With rising temperatures and heat waves disrupting lives around the world, cooling solutions are becoming more and more essential. This is a critical problem, especially in developing countries, where the summer heat can be extreme and should intensify. But common cooling methods, such as air conditioners, are expensive, consume large amounts of energy, require rapid access to electricity, and often require cooling liquids that deplete ozone or have a strong greenhouse effect. .

An alternative to these energy-intensive cooling methods is daytime radiative cooling (CRBD), a phenomenon where a surface spontaneously cools by reflecting sunlight and diffusing heat into the colder atmosphere. The PDRC is more efficient if a surface has a high solar reflectance (R) that minimizes solar heat gain and a high thermal emittance (ε) that maximizes radiative heat loss to the sky. If R and ε are high enough, a clear heat loss can occur, even under the sun.

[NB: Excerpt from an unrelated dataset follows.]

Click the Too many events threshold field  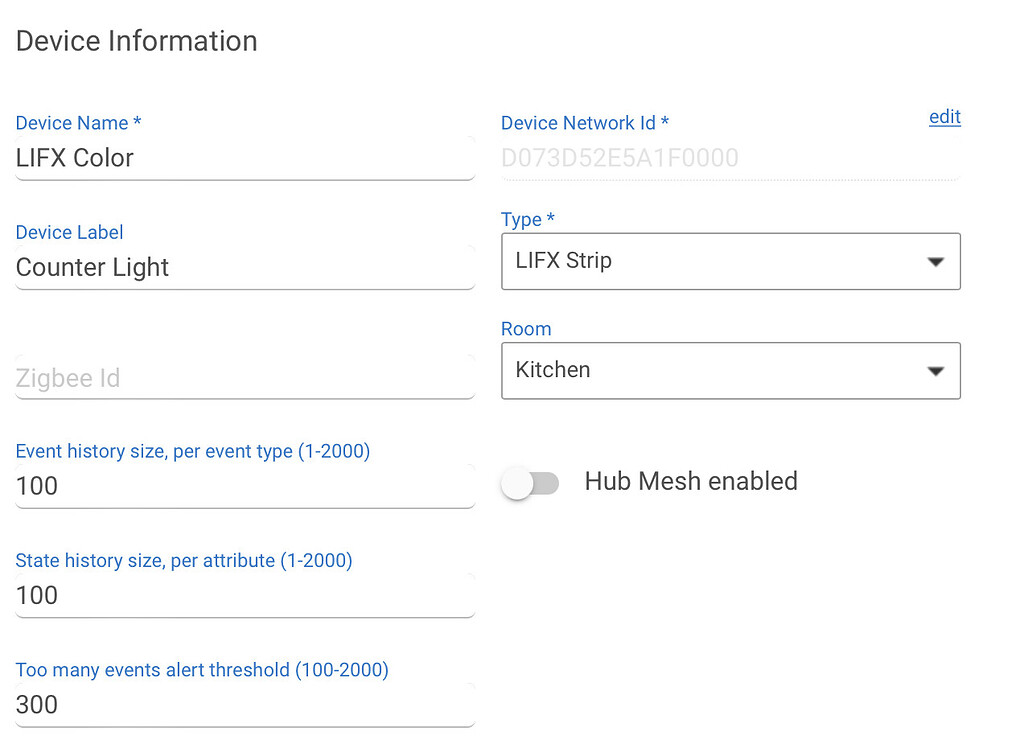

Developing practical PDRC designs has been difficult: many recent design proposals are complex or expensive and can not be widely applied or applied to roofs and buildings of different shapes and textures. Until now, white paints, inexpensive and easy to apply, have been the benchmark for PDRC. White paints, however, usually have pigments that absorb UV rays and do not reflect very well the longer solar wavelengths, so their performance is only modest at best.

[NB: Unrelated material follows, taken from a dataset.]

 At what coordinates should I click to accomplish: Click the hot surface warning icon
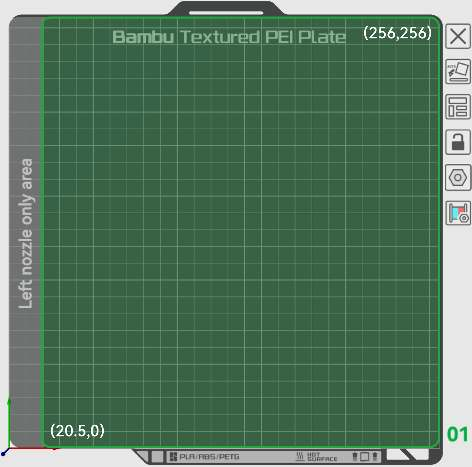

Columbia Engineering researchers have invented a high-performance exterior PDRC polymer coating with nano to microscopic air gaps that acts as a spontaneous air cooler and can be fabricated, dyed and applied like paint on roofs, buildings, water tanks, vehicles. even a spaceship – anything that can be painted. They used a solution-based phase inversion technique that gives the polymer a porous foam-like structure. The air voids in the porous polymer diffuse and reflect sunlight, due to the difference in refractive index between the air voids and the surrounding polymer. The polymer becomes white and thus avoids solar heating, while its intrinsic emittance effectively makes it lose heat in the sky. The study is published online today. Science.


Credit: Jyotirmoy Mandal / Columbia Engineering

The team – Yuan Yang, Assistant Professor in Materials Science and Engineering; Nanfang Yu, associate professor of applied physics; and Jyotirmoy Mandal, lead author of the study and PhD student in Yang's group (all of the Departments of Applied Physics and Applied Mathematics) – based on previous work that demonstrated that simple plastics and polymers, including the Acrylic, silicone and PET radiators and could be used for PDRC. The challenges were how to ensure that these normally transparent polymers reflect sunlight without using silver mirrors as reflectors and how to make them easily deployable.

They decided to use phase inversion because it is a simple, solution-based method for producing light-diffusing air voids in polymers. Polymers and solvents are already used in paints, and the Columbia Engineering method essentially replaces the pigments of white paint with air spaces that reflect all the wavelengths of sunlight, UV infrared.

"This simple but fundamental modification provides exceptional R & E, equivalent to or better than advanced PDRC models, but with a convenience that almost looks like a painting," says Mandal.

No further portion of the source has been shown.